Task:
Copy the rows below word for word, leaving out the pictures.

Data rows:
########
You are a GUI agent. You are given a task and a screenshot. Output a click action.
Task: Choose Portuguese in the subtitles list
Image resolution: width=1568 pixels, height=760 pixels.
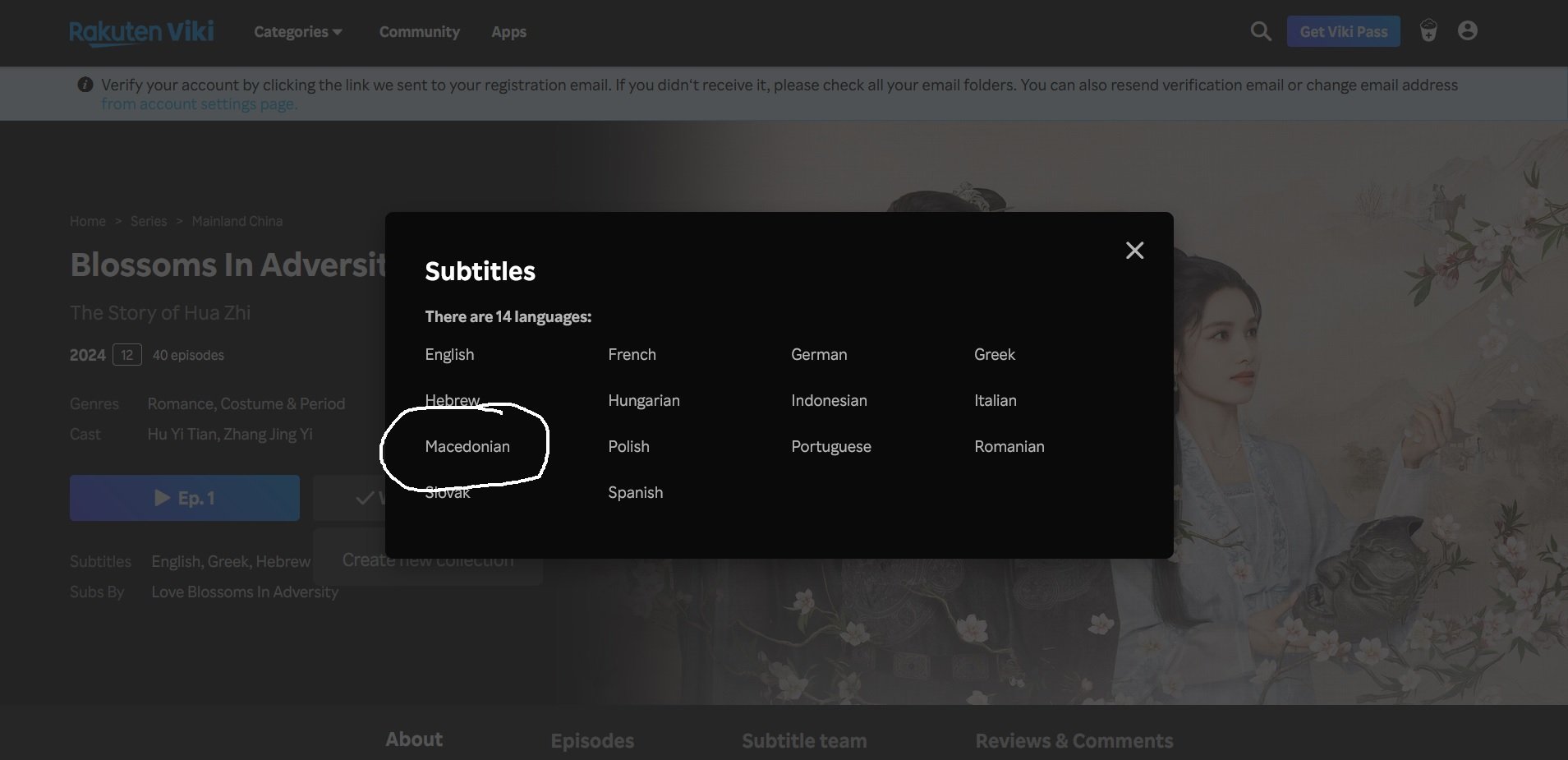[x=830, y=446]
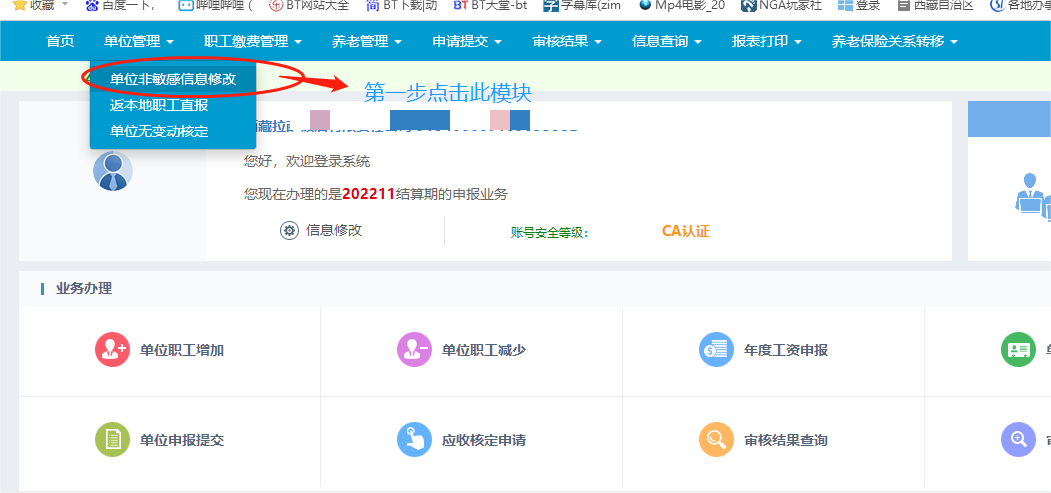Open the 登录 browser bookmark
The width and height of the screenshot is (1051, 493).
(x=859, y=5)
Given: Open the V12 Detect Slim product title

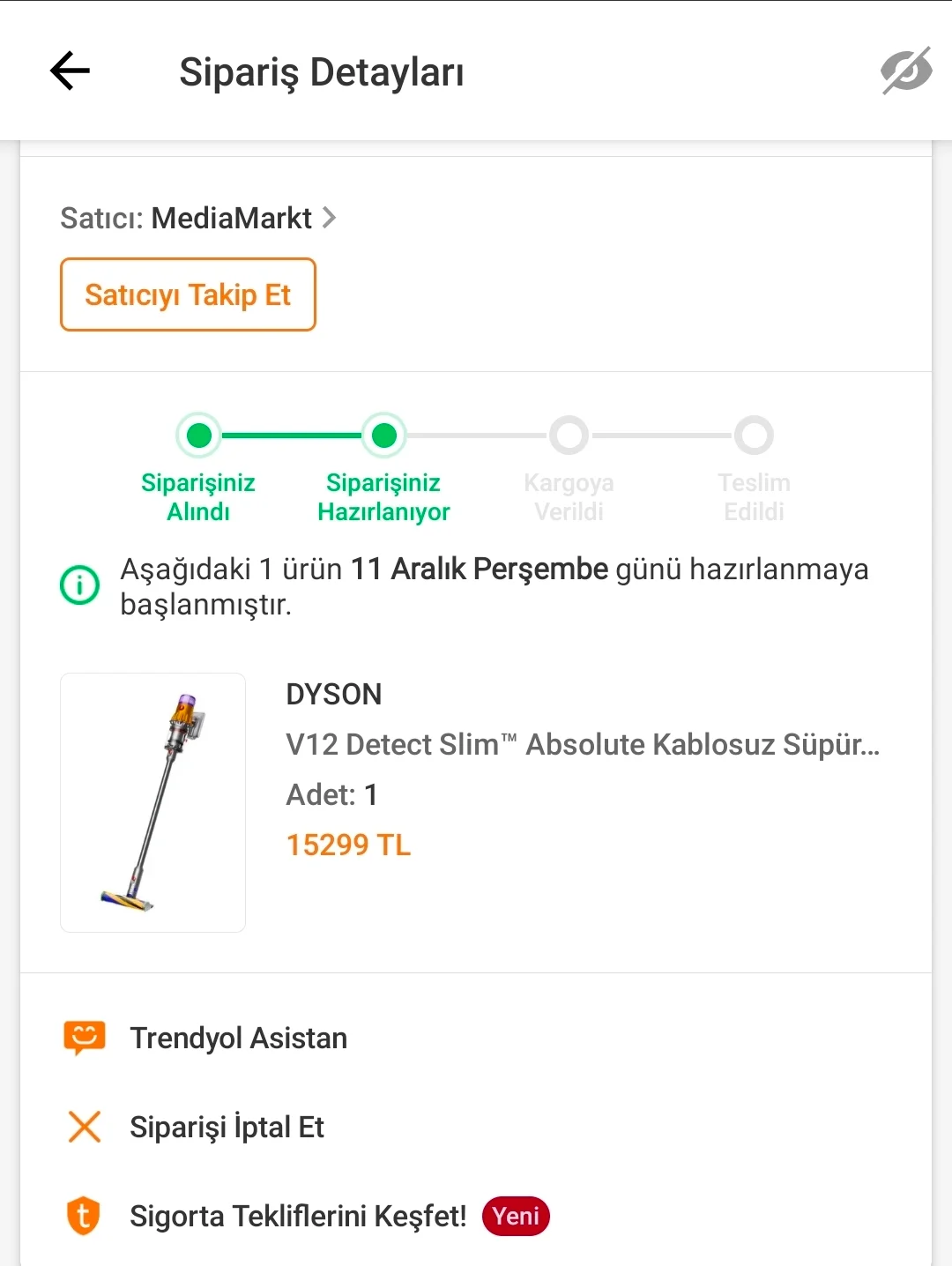Looking at the screenshot, I should click(x=582, y=745).
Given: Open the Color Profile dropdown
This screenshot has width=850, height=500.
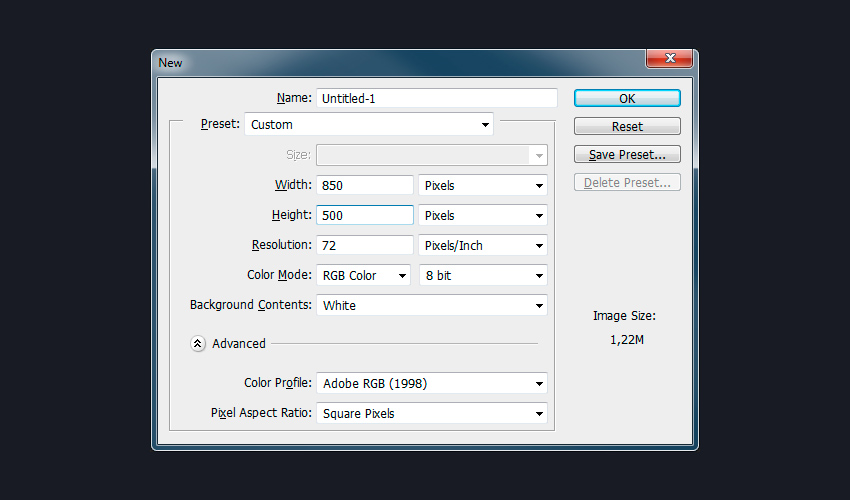Looking at the screenshot, I should pos(431,383).
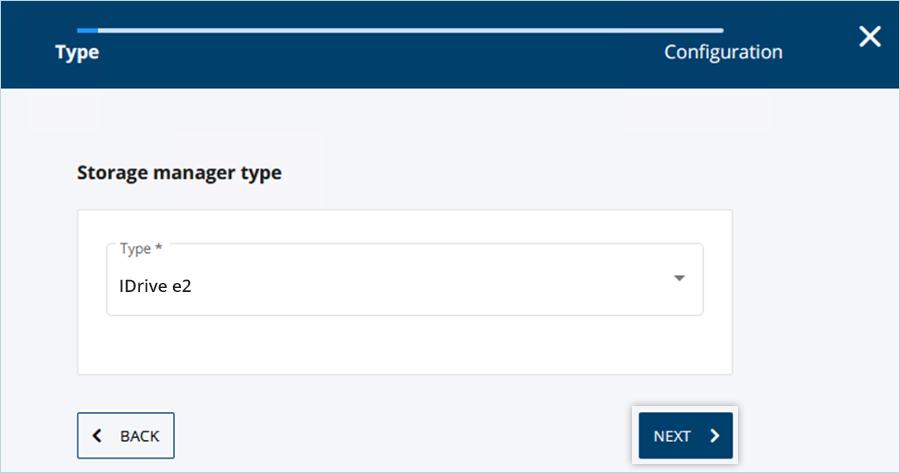Go to the Type wizard step

point(77,52)
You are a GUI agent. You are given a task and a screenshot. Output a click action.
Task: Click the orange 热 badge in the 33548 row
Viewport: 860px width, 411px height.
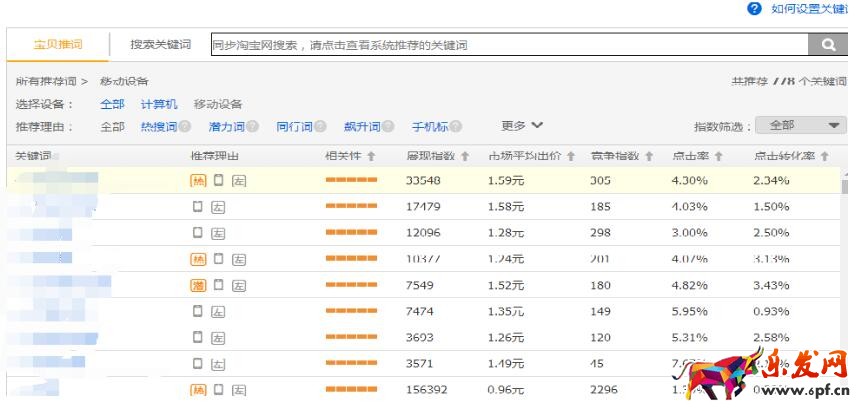tap(198, 181)
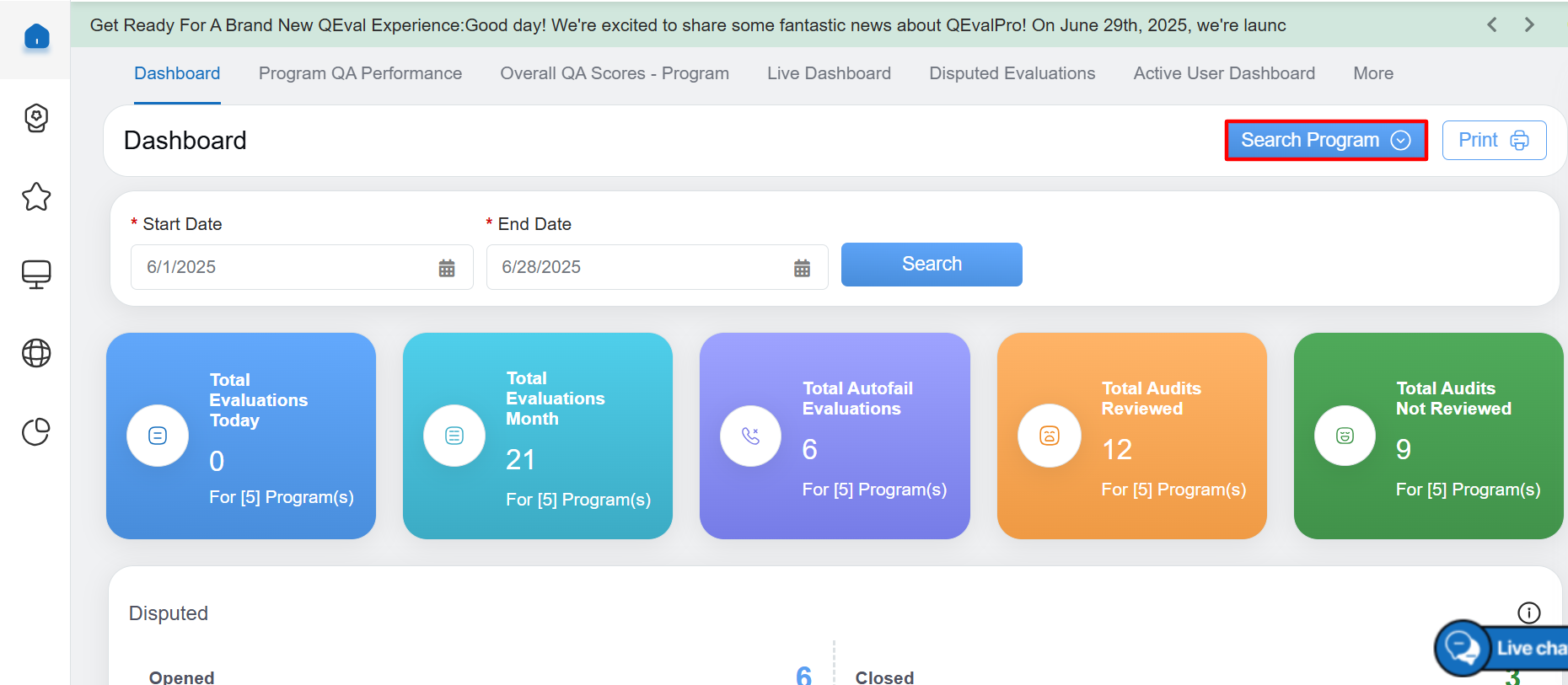Click the Disputed section info icon
Viewport: 1568px width, 685px height.
(1528, 613)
########
Written answer:
You are a GUI agent. You are given a task and a screenshot. Output a click action.
Task: Choose Portuguese in the subtitles list
Image resolution: width=1568 pixels, height=760 pixels.
[x=830, y=446]
Open the 登录 browser bookmark
The width and height of the screenshot is (1051, 493).
(x=859, y=5)
Given: Open the V12 Detect Slim product title

Looking at the screenshot, I should click(x=582, y=745).
Given: Open the Color Profile dropdown
This screenshot has width=850, height=500.
Looking at the screenshot, I should pos(431,383).
Go to the Type wizard step

point(77,52)
You are a GUI agent. You are given a task and a screenshot. Output a click action.
Task: Click the orange 热 badge in the 33548 row
Viewport: 860px width, 411px height.
tap(198, 181)
Click the Disputed section info icon
Viewport: 1568px width, 685px height.
(1528, 613)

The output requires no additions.